Fundraising achievements and regulatory advances made 2018 a great year for fintech in LatAm, argues Thiago Paiva
Last year was a problematic one politically and economically for Latin America. Its biggest economy, Brazil, is still going through the worst financial crisis ever recorded. That lead to a polarized election and made a far-right wing politician the new president. In Mexico, the financial markets, as well as part of the population, are concerned about the new left-wing president elected.
And even Argentina’s president Mauricio Macri, who was elected to put the economy in order, is struggling to stabilize things as prices rise and the Argentine peso devalues.
Worst of all, Venezuela is in a humanitarian crisis, worsened by a crumbling economy and hyper-inflation.
With all that news, you might think that it was a terrible year for the startup and fintech ecosystem in the region. Well, I’m happy to say that is far from the truth!

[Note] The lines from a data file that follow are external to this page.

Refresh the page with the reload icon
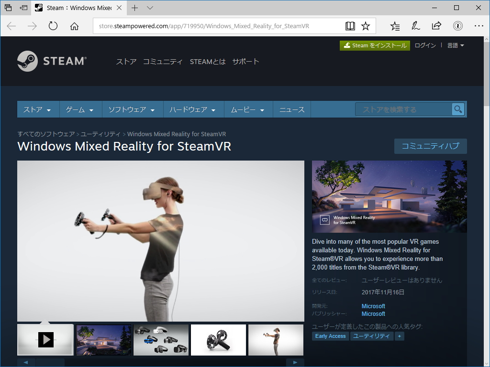The width and height of the screenshot is (490, 367). click(x=52, y=26)

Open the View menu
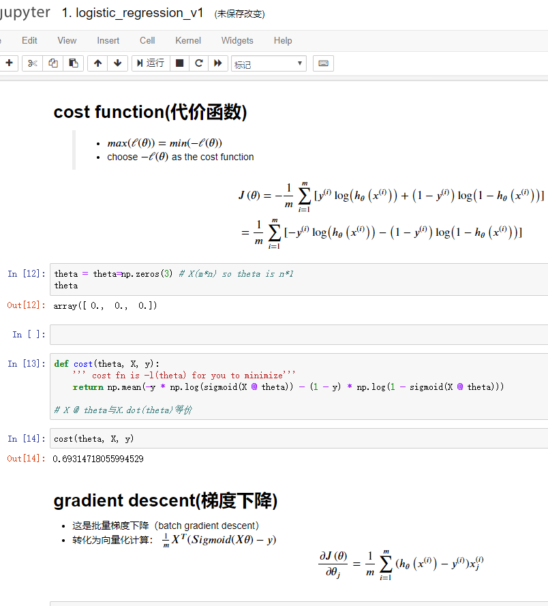[67, 41]
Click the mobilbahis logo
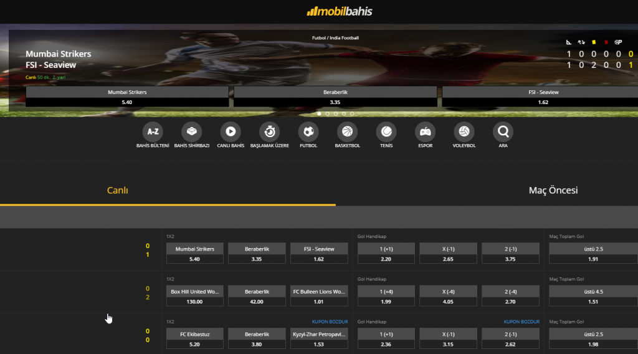This screenshot has width=638, height=354. click(340, 11)
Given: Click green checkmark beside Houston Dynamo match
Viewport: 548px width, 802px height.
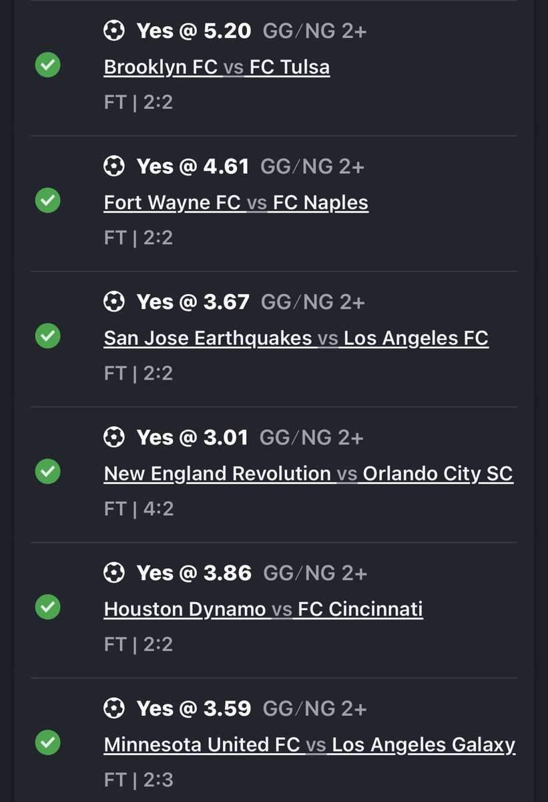Looking at the screenshot, I should click(x=47, y=607).
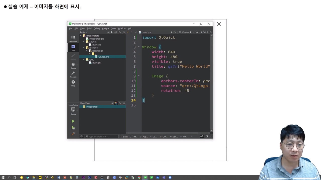This screenshot has height=180, width=321.
Task: Open Projects mode wrench icon
Action: 73,74
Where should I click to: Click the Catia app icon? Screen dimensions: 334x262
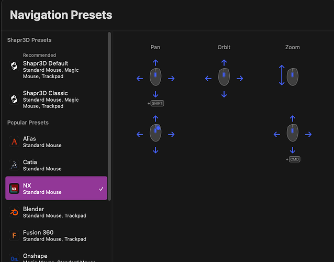tap(15, 165)
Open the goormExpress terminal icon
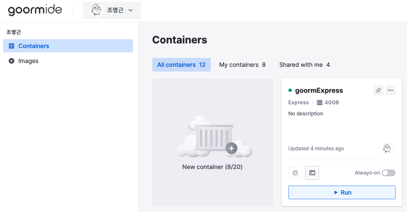The image size is (407, 212). (312, 173)
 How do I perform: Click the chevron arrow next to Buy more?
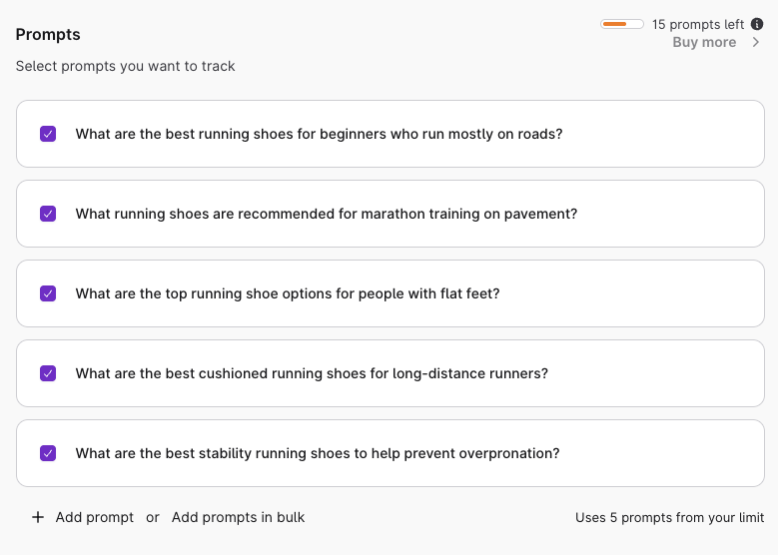756,42
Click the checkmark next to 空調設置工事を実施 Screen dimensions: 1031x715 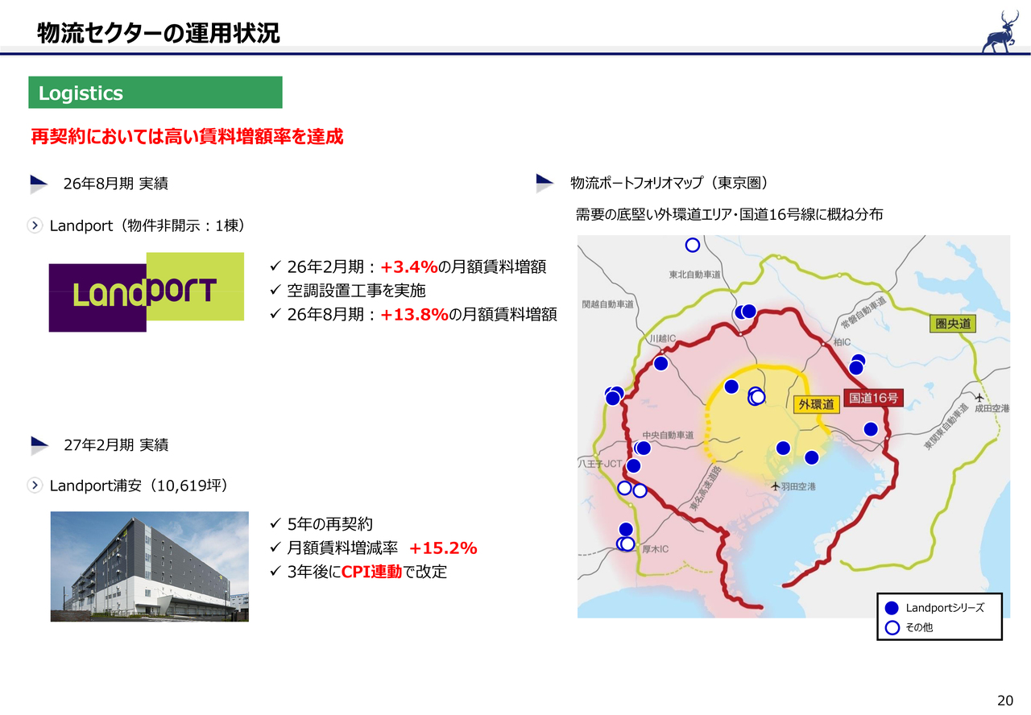275,291
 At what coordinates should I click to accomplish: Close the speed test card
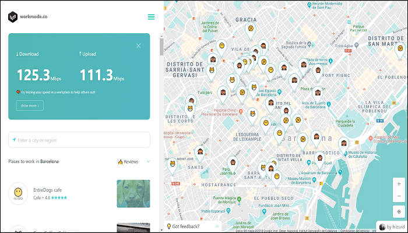pyautogui.click(x=138, y=45)
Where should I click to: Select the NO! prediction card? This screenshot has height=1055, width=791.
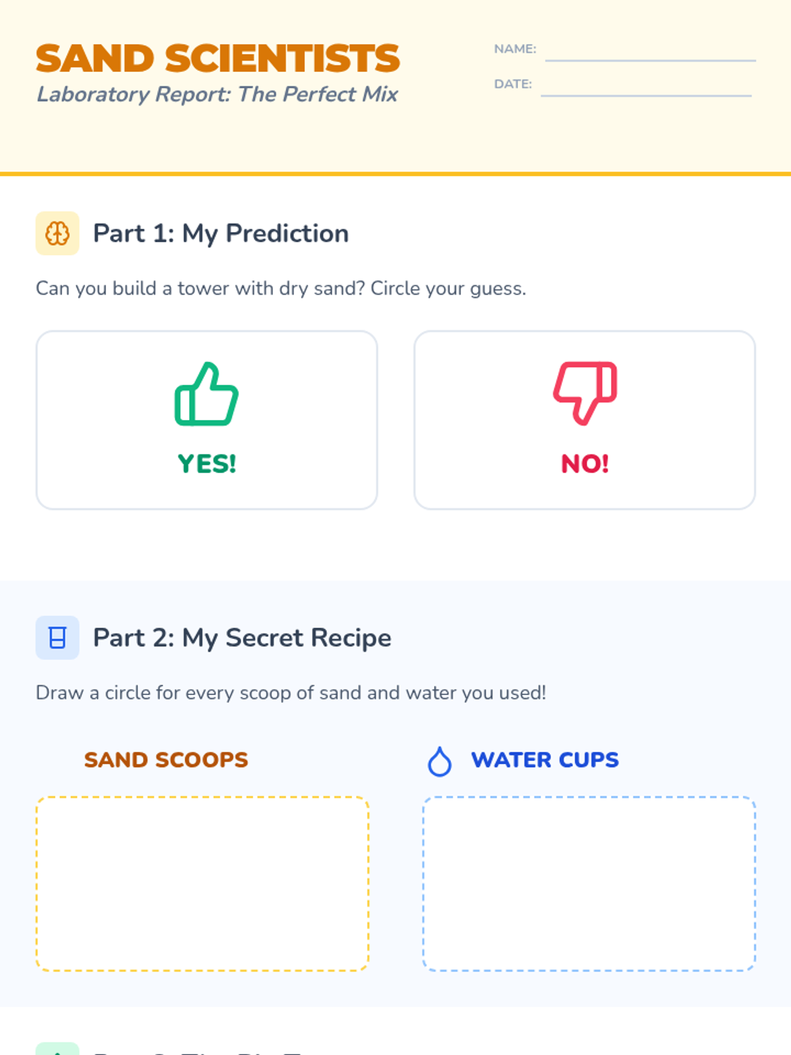tap(585, 420)

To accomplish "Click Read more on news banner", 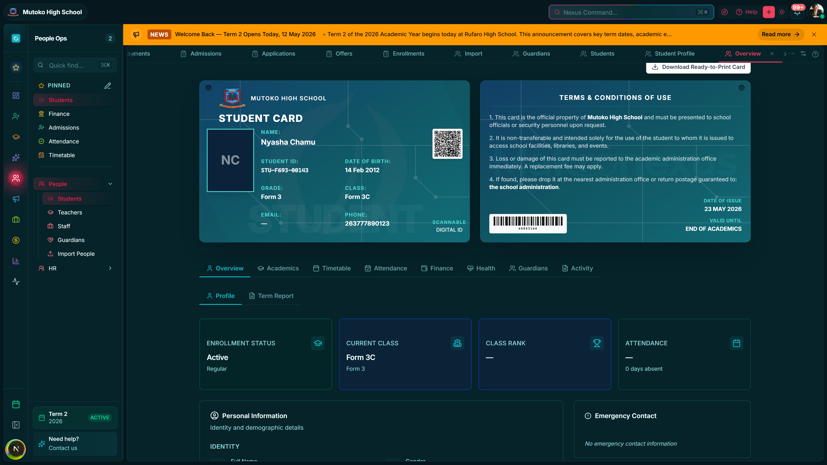I will pyautogui.click(x=781, y=34).
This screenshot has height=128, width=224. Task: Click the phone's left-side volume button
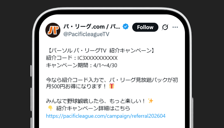pyautogui.click(x=31, y=100)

Even with all these issues in the region, 2018 was the best year for fintechs in Latin America so far.
The financial crisis in the region only fueled the lack of trust in financial institutions, making the population even more eager to find alternative solutions such as the ones fintechs offer.
Let me walk you through the main milestones for the region in my opinion.
Let’s start with what excited me the most in 2018, the investments that happened in the region. For a few years, everyone had been expecting the rise of unicorns from this new generation of tech startups in the region. The first unicorn not only appeared but brought some friends with it.
In total, 9 Latin American startups that made it to the $1 billion mark in 2018, and, not surprisingly, three of them were fintechs. Definitely a fantastic milestone for the region, putting Latin America back to the global investors’ radar for tech startups as a whole.
Brazil led the way with two fintechs surprising the world by making successful IPOs in American stock exchanges. Pagseguro and Stone both shone while ringing the inauguration bell on NYSE and NASDAQ, respectively. Nubank also showed that is truly becoming a threat to Brazil’s banking oligopoly, receiving two massive rounds in a total of $330 million and achieving a $4 billion valuation. A couple of other Brazilian fintechs also raised significant amounts such as Conta Azul ($30 million) and Neon ($18 million).
It’s is true that Brazilian fintechs are leading the market in the region, but Mexico is increasing the pace also. The lending platform Konfio raised a total of $85 million ($25 million in equity and $60 million in debt) and Creze, another lending platform, received a $10 million debt round. Also, the remittance startup AirTM scored a $7 million series A round.
Other relevant fintech investments in the region were the $7.5 million Series A round in Peru’s Tienda Pago, the $34 million round in the Argentinan Ualá, and the $1.6 million equity round plus $200 million debt commitment in the Colombian Portal Finance.
Another essential advance last year was in regulation. Earlier in 2018, Mexico made a huge step toward becoming a fintech hub in the region by approving its Fintech Law. That made it the first country to compile a set of regulations for fintechs and to create a regulatory sandbox. The Fintech Law regulates crowdfunding, online payments, and cryptocurrency.
Brazil also approved some relevant regulations for the fintech ecosystem. Lending fintechs in Brazil no longer need to partner with a financial institution to be able to offer loans. Also, the government allowed foreign investors to own up to 100% of lending companies, allowing more foreign capital as well as the entrance of global fintechs in the market.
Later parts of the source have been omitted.